Tricom Tornado Quin 42
A very highly specified model ideal for applications where large amounts of data are transferred, particularly where noisy lines might be encountered. Can provide data throughput of up to 19,200bps on dial-up lines if a compatible modem is at the other end. Offers remote diagnostics and configuration, making remote site maintenance and support easier. Has built- in password security. Supports MNP error correction and data compression up to Class 10, which includes adverse channel enhancements. For people using the same modem at either end of the line (eg, over a leased line) modems can be set up to automatically exchange passwords for identification. Conforms to V42 standard, but will also handle V32 without problems. In autoanswer mode, can be set to answer after 0-255 rings. Error correction protocols include MNP Class 4 and V42 LAP M. Data compression is compatible with MNP Class 5 and V42bis. Provides three flow control options – XON/XOFF, RTS/CTS and HP ENQ/ACK. Offers automatic detection of remote modem and error correction. Can operate as a synchronous data pump using V22, V22bis and V32 protocols. Supports 8-11 bit character formats including the Wang 2200 protocol. Parameters can be set with dip switches or Hayes-compatible AT commands. Available in stand-alone and rackmount versions.
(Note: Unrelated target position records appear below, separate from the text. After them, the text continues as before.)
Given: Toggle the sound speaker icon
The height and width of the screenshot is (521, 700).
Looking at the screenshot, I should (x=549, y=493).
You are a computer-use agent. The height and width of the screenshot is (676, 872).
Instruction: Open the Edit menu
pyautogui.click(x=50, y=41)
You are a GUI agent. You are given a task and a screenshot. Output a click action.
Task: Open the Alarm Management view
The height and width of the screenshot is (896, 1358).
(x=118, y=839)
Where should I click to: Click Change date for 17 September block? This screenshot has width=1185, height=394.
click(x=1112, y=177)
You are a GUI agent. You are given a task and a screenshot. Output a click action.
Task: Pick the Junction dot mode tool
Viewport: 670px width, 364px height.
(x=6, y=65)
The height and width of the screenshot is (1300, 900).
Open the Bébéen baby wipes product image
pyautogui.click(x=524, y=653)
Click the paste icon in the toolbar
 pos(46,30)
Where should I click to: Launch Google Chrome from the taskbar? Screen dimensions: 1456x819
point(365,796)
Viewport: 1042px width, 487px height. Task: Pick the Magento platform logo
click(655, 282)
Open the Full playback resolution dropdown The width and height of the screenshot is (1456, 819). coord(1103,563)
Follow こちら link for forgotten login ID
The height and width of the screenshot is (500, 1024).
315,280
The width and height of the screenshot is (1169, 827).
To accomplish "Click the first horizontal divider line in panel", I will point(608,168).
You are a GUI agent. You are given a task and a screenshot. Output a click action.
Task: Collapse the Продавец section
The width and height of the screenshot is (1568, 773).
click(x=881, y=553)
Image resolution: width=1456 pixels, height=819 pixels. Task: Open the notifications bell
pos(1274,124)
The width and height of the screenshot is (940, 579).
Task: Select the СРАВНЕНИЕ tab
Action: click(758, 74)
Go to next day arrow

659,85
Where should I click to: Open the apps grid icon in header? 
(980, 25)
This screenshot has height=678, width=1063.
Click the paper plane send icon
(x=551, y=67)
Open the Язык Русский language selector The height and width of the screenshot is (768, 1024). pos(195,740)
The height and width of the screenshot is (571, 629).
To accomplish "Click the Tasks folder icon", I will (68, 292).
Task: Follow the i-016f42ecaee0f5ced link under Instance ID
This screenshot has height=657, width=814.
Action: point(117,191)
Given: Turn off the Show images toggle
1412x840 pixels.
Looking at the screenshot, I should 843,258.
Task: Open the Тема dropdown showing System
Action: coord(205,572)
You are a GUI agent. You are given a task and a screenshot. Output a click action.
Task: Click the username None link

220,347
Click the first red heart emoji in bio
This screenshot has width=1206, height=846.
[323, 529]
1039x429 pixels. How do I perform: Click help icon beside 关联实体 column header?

One of the more unusual electronic organiser/notepad machines. Uses five keys not found on other machines: these are laid out to fall naturally to the fingers and thumb of your right hand. Characters are entered by pressing combinations of these keys – a system that is claimed to be easily-mastered and fast. Alpha keys are provided too, and laid out in alphabetic, rather than Qwerty, order. The 20-character, four-line LCD screen is small, but uses large, easily-read characters. Offers notepad, diary, simple database and scheduling applications. Notepad includes word searching. Diary and scheduling options include alarm functions. Plug-in cards offer memory expansion, ABC programming language, spreadsheet, finance and maths functions and lithium battery-backed memory back-up. Basic model has 32K memory, which can be factory- expanded to 64K. A 64K version is available, too. Versions available with 15-hour or 40-hour built-in batteries (with no price difference). The 15-hour version is identified by the letter ‘L’ after the model name on the back of the machine. Supplied AC adapter also charges the battery in around one hour. Adapter can be bought for disposable 9v batteries. Optional kits available to link the Agenda to a PC or Macintosh for data transfer.